By Paul Lewis
BBC Radio 4's Money Box
The online service failed to cope with "unprecedented demand"
A deadline to pay missing National Insurance contributions has been extended after the number of enquiries overloaded government computers.
There was a tenfold increase in callers to the Pension Service before the cost of filling the gaps rises by 50%.
They were asking for a pension forecast to see if paying extra now would boost their state pension.
But the system collapsed and the Pension Service has now apologised and promised to accept late claims.
Its chief executive, Terry Moran, told BBC Radio 4's Money Box: "Let me apologise to customers who had difficulties getting forecasts.

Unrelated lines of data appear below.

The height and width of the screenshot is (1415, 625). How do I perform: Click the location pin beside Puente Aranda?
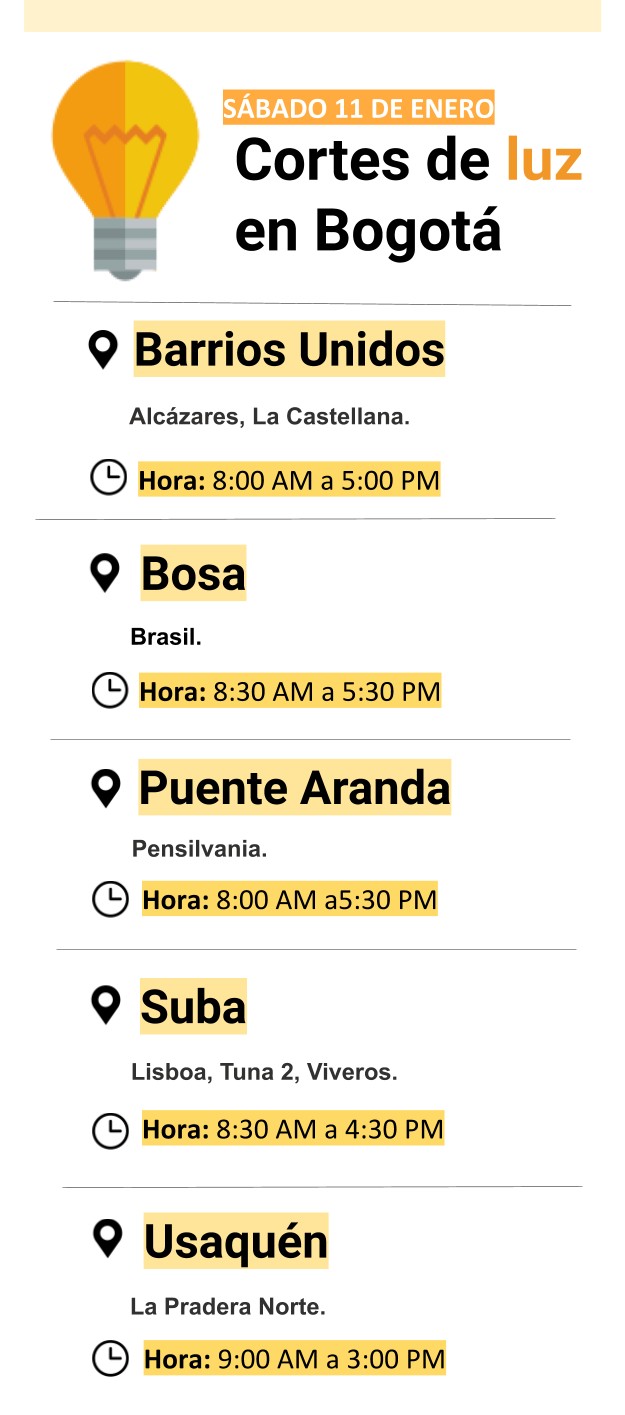[105, 789]
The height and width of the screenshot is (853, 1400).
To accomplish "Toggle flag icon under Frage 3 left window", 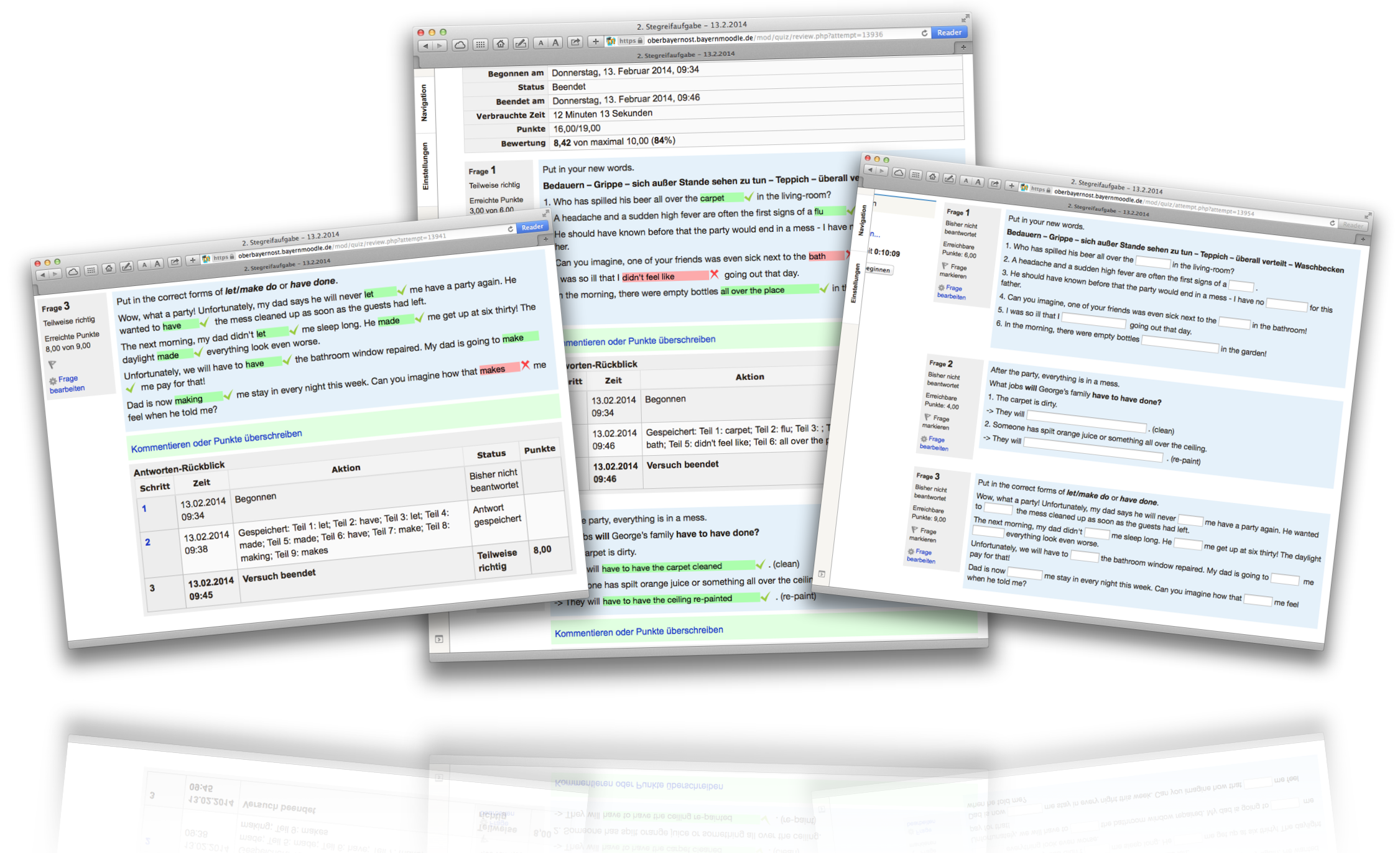I will [x=52, y=365].
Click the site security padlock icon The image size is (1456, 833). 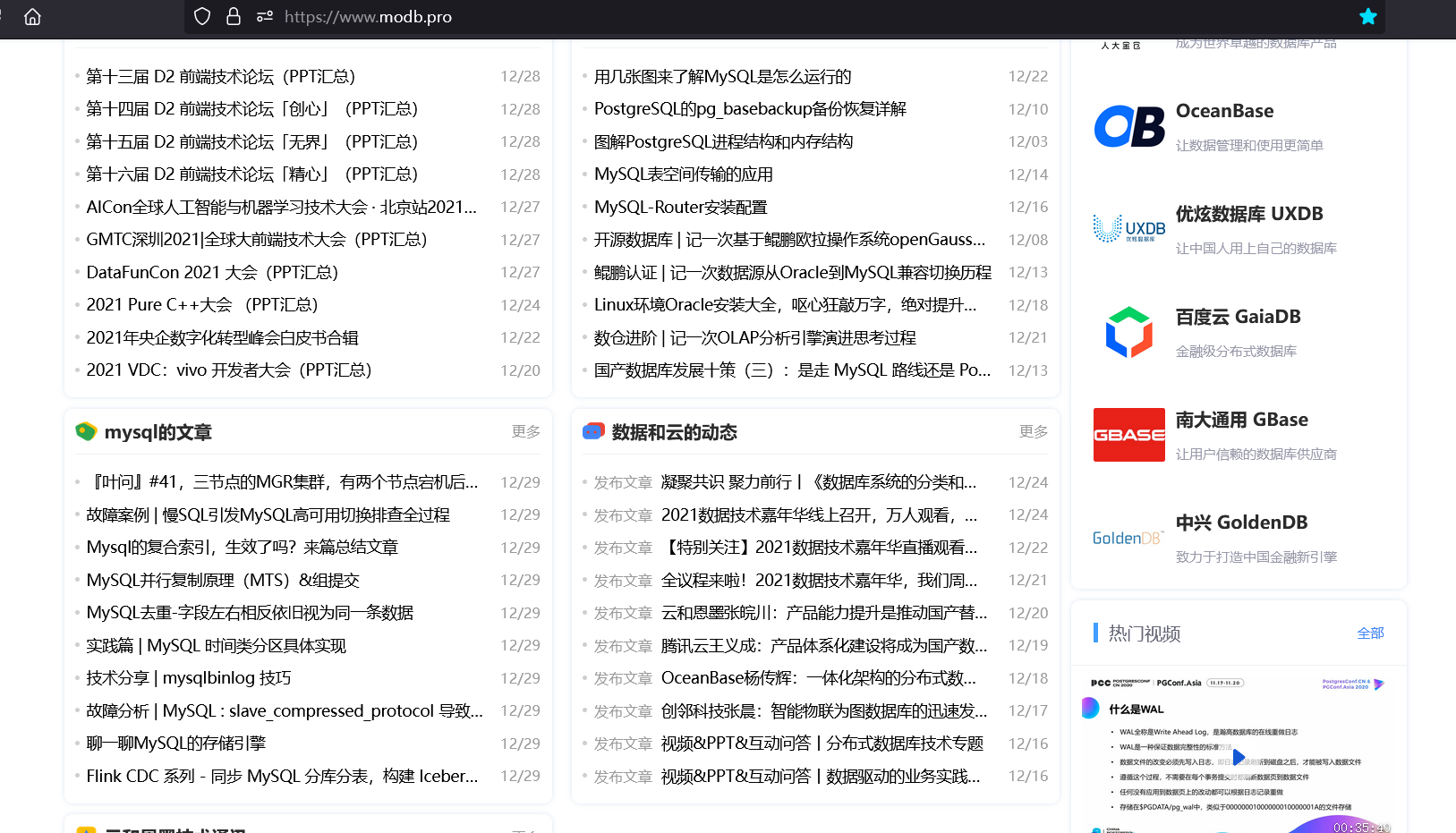point(234,16)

We faced an unprecedented level of demand.
"This last two weeks we've seen interest in obtaining a pension forecast rise from the five to six thousand that we would normally expect in a month to something like 50,000."

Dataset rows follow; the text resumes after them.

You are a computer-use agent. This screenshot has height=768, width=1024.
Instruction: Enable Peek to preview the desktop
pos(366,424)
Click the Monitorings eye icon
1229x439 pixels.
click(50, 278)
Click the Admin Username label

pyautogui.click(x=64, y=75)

As a result both the online forecasting service and the telephone helpline have been running slow and at times people could not get through at all.
Money Box listener Will Haines told the programme his experience of the online service: "I went to try it on Saturday only to find the system down until Monday.
"That is worrying because getting a forecast is just the first step. You need to review it and then purchase the extra years.
"I tried accessing the system Monday, Tuesday and Wednesday morning at 3.30am."
Period of grace
The cost of buying a year's contributions rises by around £200 from 6 April.
But Mr Moran said the Pension Service has now agreed a month's period of grace with HM Revenue & Customs which collects the contributions.
"If a customer has tried to get through but has been unable to do so, if they act within one month of receiving the forecast, Revenue will ensure that the National Insurance contributions will be charged at the lower level, not at the post April 6 level," he said.
He added that if people fell outside this guideline but felt the system had caused them any problem which meant they had been disadvantaged, their case would be considered sympathetically.
"If they have acted to obtain their forecast before 6 April we will look at those on a case-by-case basis," he said.
But he denied that the Pension Service had failed to foresee a rise in the enquiries in the weeks before the price rise.
"It is predictable that there was more interest but the level of interest was unpredictable," he said.
BBC Radio 4's Money Box will be broadcast on Saturday, 4 April 2009 at 1204 BST.